Paradossalmente, l’adozione di pratiche democratiche sul modello occidentale finì col rendere il Paese meno democratico. Oggi, una massa di convinti sandinisti è ammutolita dinanzi alla minaccia di ritorsioni ed al timore di perdere quel che la rivoluzione aveva portato a molti di essi. È stato detto che il sandinismo tentasse di trovare una “terza via” tra capitalismo e socialismo. Come in altri luoghi, quello della “terza via” è però uno scenario irrealizzabile. L’ironia politica del Nicaragua post-rivoluzionario è che Ortega ha consolidato la sua posizione attraverso un’intesa con il nemico di un tempo, i Contra, con la chiesa cattolica e con l’aristocrazia del business capitalista.

Oggi la popolazione del Nicaragua non è più oppressa dalla dinastia Somoza, gli americani hanno scarso interesse nel Paese e tre quarti dei posti di lavoro sono nell’economia informale. Di conseguenza l’economia ha registrato una discreta crescita,  ma la mancanza di riforme, il predominio delle imprese statali e la perdita dell’assistenza del regime chavista del Venezuela rendono problematica la prospettiva di sviluppo economico e sociale del Nicaragua.

Il piano escogitato dal governo sandinista per sollevare gli umori della nazione depressa dalla autocrazia di Ortega e compagni è  quello di realizzare un canale tra i due oceani, finanziato dai cinesi. Ma i nicaraguensi sono i primi a non crederci. A parte il fatto che il progetto comporterebbe un disastro ecologico di vasta portata, il costo spropositato dell’opera e le resistenze politiche interne ed esterne escludono che verrà mai a compimento. Le comunità indigene che vennero trasferite con la forza dalla costa atlantica non hanno dimenticato. Nel 1987 la costa ha ricevuto una certa autonomia ma gli indigeni non hanno mai ricevuto l’accesso alle risorse che era stato loro promesso.

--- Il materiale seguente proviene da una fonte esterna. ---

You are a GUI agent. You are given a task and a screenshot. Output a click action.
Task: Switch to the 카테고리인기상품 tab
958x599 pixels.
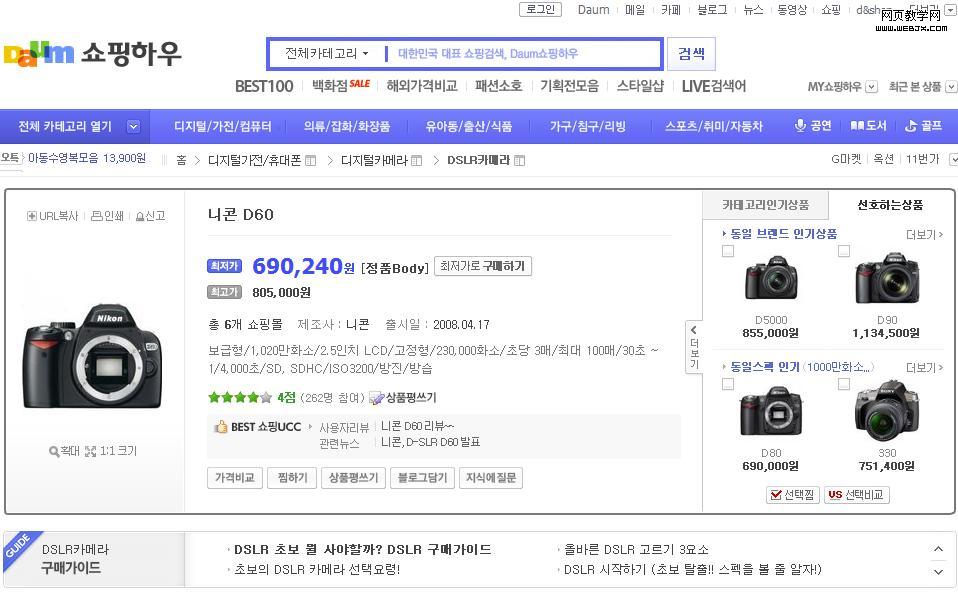coord(765,205)

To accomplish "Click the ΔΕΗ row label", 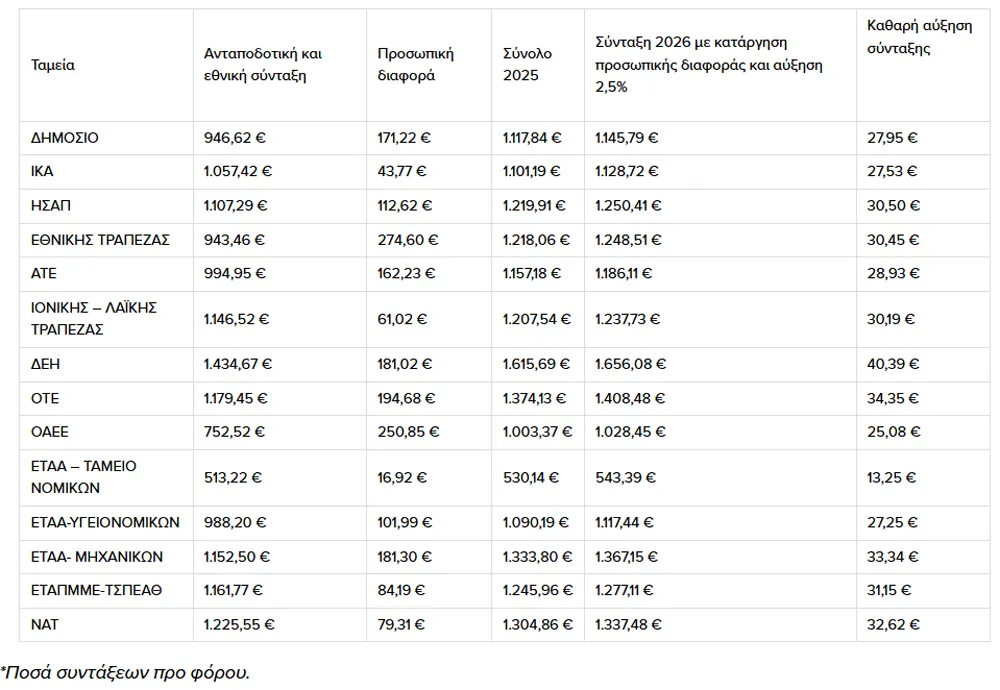I will pos(45,364).
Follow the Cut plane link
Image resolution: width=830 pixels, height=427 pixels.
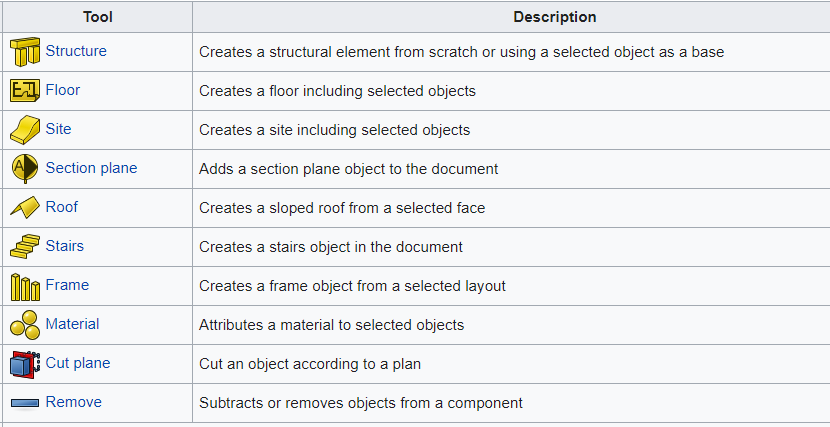78,363
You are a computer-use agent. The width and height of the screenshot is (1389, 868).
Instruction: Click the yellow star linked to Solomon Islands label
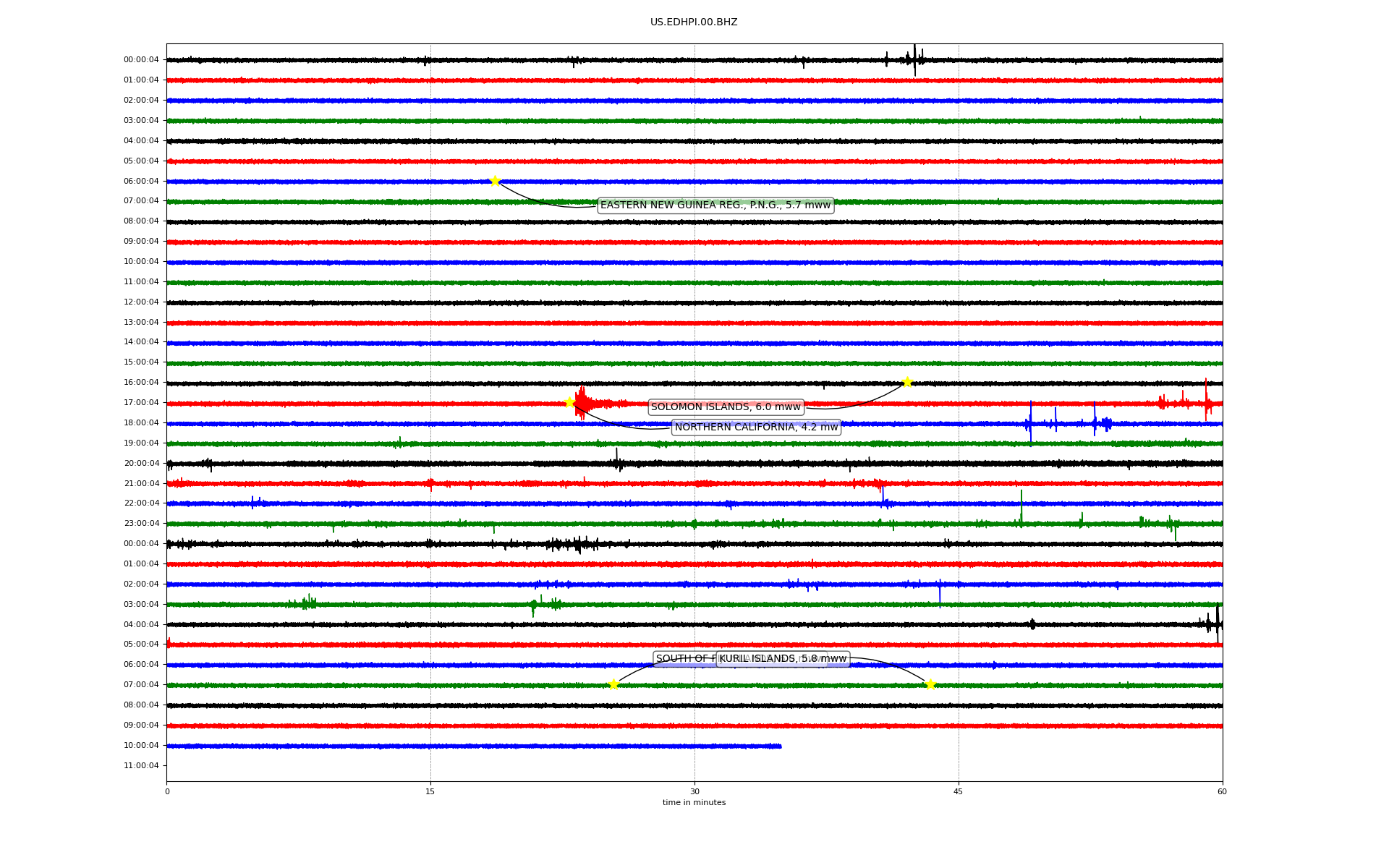907,382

La popolazione del Nicaragua non è più oppressa dalla dinastia Somoza, gli americani hanno scarso interesse nel Paese e tre quarti dei posti di lavoro sono nell’economia informale. Il sandinismo è un mito nato dal sacrificio di un leader eccezionale, Augusto Sandino, e dalla cruenta lotta per l’indipendenza che in un particolare momento storico ebbe ragione anche di un mercenario americano, William Walker, sbarcato nel Nicaragua nel luglio 1855. Walker riuscì a farsi nominare Direttore Provvisorio del governo ma la conquista del completo potere gli sfuggì, fu sconfitto dalle forze nazionali finché venne catturato e fucilato nel 1860 nell’Honduras. Walker è solo un capitolo nella storia tragica di una nazione che per lungo tempo ha lottato per conseguire l’indipendenza politica ed economica respingendo le invasioni militari e il pesante interventismo degli Stati Uniti.

Oggi, gli Stati Uniti hanno rinunciato alla loro protratta presenza nel Nicaragua, la Russia comunista non esiste più e lo stesso fidelismo è fuori della scena. Chi la domina è un caudillo, fondatore di una dinastia che non mollerà facilmente a favore di una democrazia liberale.